BY KENNETH FARINO — “Obesity carries with it one of the last forms of socially acceptable discrimination.” This single phrase carries with it an overwhelmingly disparaging sting that many Americans feel every day. For those who apply to jobs but are denied the position in favor of a more conventionally attractive applicant, it seems to them like society places value in people’s appearances as opposed to their actual qualifications. For example, one Texan hospital refuses to hire people with a BMI of 35 or more because the employees should “fit with a representational image or mental projection of the job of a health care professional . . . [including an appearance] free from distraction.” While there has been a recent phenomenon in a raise of weight discrimination in the past decade, there has historically been little action to stem the tide across the country. According to the Yale Rudd report Weight Bias: A Social Issue, prior to 2013 there has only been one state, Michigan, and six cities and municipalities that have laws prohibiting weight discrimination; all other forty-nine states prior to 2013 did not have these protections.

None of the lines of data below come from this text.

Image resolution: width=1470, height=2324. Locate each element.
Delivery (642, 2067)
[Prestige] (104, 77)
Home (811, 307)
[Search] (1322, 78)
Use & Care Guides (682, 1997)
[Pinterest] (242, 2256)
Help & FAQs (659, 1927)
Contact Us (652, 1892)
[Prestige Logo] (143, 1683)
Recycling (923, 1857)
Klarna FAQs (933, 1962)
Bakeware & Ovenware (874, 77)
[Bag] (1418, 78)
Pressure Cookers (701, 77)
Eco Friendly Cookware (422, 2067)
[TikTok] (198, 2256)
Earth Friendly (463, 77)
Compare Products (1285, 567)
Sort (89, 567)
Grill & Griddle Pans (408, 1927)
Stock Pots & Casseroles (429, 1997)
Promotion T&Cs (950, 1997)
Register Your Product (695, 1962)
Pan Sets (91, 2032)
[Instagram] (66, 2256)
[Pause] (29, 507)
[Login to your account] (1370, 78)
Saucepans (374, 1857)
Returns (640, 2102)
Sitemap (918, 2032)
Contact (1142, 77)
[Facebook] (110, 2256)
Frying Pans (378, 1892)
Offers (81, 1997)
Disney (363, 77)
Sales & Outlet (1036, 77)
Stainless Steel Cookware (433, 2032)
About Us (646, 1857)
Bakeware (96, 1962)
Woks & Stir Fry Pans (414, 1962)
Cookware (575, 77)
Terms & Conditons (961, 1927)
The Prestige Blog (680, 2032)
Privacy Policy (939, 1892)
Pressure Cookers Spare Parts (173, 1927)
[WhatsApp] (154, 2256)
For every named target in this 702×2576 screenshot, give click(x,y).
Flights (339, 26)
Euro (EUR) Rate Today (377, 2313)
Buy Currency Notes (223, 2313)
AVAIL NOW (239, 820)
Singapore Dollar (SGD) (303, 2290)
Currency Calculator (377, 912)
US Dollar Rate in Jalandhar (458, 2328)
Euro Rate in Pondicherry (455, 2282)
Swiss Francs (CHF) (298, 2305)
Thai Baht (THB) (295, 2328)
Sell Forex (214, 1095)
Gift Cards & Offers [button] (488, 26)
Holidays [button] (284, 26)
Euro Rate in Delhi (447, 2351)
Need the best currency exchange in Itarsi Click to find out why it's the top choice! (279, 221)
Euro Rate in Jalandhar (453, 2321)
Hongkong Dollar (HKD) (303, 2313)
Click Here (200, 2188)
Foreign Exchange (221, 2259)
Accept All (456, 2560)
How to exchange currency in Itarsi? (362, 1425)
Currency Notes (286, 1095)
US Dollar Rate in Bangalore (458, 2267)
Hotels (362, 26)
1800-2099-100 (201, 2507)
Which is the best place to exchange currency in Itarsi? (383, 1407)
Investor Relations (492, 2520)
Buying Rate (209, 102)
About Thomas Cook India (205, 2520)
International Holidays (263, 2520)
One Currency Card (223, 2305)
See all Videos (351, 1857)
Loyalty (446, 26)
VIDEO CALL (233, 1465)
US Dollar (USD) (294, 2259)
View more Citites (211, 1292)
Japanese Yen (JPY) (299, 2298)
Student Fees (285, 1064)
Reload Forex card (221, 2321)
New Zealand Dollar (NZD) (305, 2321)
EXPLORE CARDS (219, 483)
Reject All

However, last month may have seen the first steps in another state joining that list. For the past fifteen years, a bill prohibiting workplace discrimination based on weight has failed to gain any traction in the Massachusetts Legislature. The proposed bill will make it unlawful “[f]or an employer, by himself or his agent, because of the . . . weight . . . of any individual to refuse to hire or employ or to bar or to discharge from employment such individual.” This year, however, is unlike any other because it marks the first time that H.B. 1758 sailed through the committee that was considering it, “gaining easy approval in a 7-to-1 vote. While the bill is yet to be passed, this news alone may illustrate that more legislatures are gaining awareness of the problem of weight discrimination in the workplace. Other states have bills that are currently awaiting passage, such as Nevada Assembly Bill No. 90, which makes it “an unlawful employment practice to discriminate against an employee with respect to a physical characteristic of the employee,” or Utah House Bill No. 132, which modifies the Utah Anti-discrimination Act to address discrimination based on height and weight.
The news of the Massachusetts Bill passing through the committee with a 7-to-1 vote is encouraging because this may reflect a change in the public’s attitudes about weight discrimination in the workplace. As more of the American population is considered overweight, it is also becoming more apparent that there is a socially accepted form of discrimination against these individuals. However, if more states enact legislation to combat this problem, then protection against weight discrimination may be the first step in combating the social stigma against fat people.